Key Highlights
- WDC shares plummeted up to 13% during June 26 trading, reaching an intraday bottom of $611.53
- On June 22, Fox Advisors cut its rating from Outperform to Equal-Weight due to worries about HDD price trajectory
- The company finalized a SanDisk stock swap and extinguished $858.4M of convertible debt, resulting in dilution and additional share supply
- Company insiders executed 125 sales over six months without any buys, with CEO Irving Tan disposing of roughly 40,000 shares via 26 separate transactions
- Following a powerful 54% surge the previous month, the stock traded at an elevated forward P/E multiple between 40x and 45x
Western Digital (WDC) experienced a sharp 13% decline on June 26, touching a session bottom of $611.53, as multiple negative catalysts converged simultaneously.
Western Digital Corporation, WDC
The downward momentum gained traction following Fox Advisors’ decision to lower WDC’s rating from Outperform to Equal-Weight on June 22. The analyst firm expressed skepticism that hard disk drive pricing increases would meet elevated market expectations.
This ratings cut continued pressuring shares throughout subsequent trading sessions.
Concurrently, two significant corporate actions concluded, introducing additional equity supply into the marketplace. Western Digital executed an exchange involving more than one million SanDisk shares for WDC common equity, generating immediate share availability and prompting arbitrage-related hedging strategies.
Additionally, the organization eliminated $858.4 million worth of its 3.00% Convertible Senior Notes maturing in 2028, exchanging them for a combination of cash and approximately 21.3 million newly issued common shares. This equity dilution negatively impacted short-term earnings per share projections.
Heavy Insider Disposal Compounds Weakness
Regarding insider transactions, WDC executives and directors completed 125 equity sales during the preceding six-month period with absolutely no purchases recorded. Among the sellers was CEO Irving Tan, who disposed of around 40,000 shares through 26 individual transactions.
This consistent pattern of unidirectional selling by company leadership contributed to deteriorating investor confidence.
The wider memory chip and data storage sector also experienced weakness. Concerns emerged after a South Korean official proposed an AI-related windfall tax, unsettling global technology investors and sending South Korean equity benchmarks substantially lower while dragging memory and semiconductor stocks down.

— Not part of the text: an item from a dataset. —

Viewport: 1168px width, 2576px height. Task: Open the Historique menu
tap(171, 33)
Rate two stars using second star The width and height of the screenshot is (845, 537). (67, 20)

Rapid Reversal After Dramatic Gains
Prior to this selloff, WDC had rocketed upward by over 54% during the preceding month, driven by optimism surrounding artificial intelligence storage requirements and a broader memory sector rally ignited by Micron’s impressive earnings report on June 25. A significant portion of those gains are now evaporating.
Throughout that rally, the stock’s forward price-to-earnings ratio had expanded to the 40x–45x range — a premium valuation that provided minimal margin for disappointment. Selling intensified once the downgrade, dilution announcements, and sector-wide challenges materialized concurrently.
Notwithstanding the decline, WDC maintains 21 buy recommendations, 3 hold ratings, and 1 sell rating among Wall Street analysts. Year-to-date returns still register at 292.35%, with the company’s market capitalization positioned at $232.8 billion.
The Nasdaq Composite declined 0.2% while the S&P 500 finished roughly unchanged on the identical trading day, indicating the broader equity market provided no support for WDC’s tumble.
Typical daily share volume averages 8.1 million. Technical indicators continue displaying a buy signal based on the most recent analysis.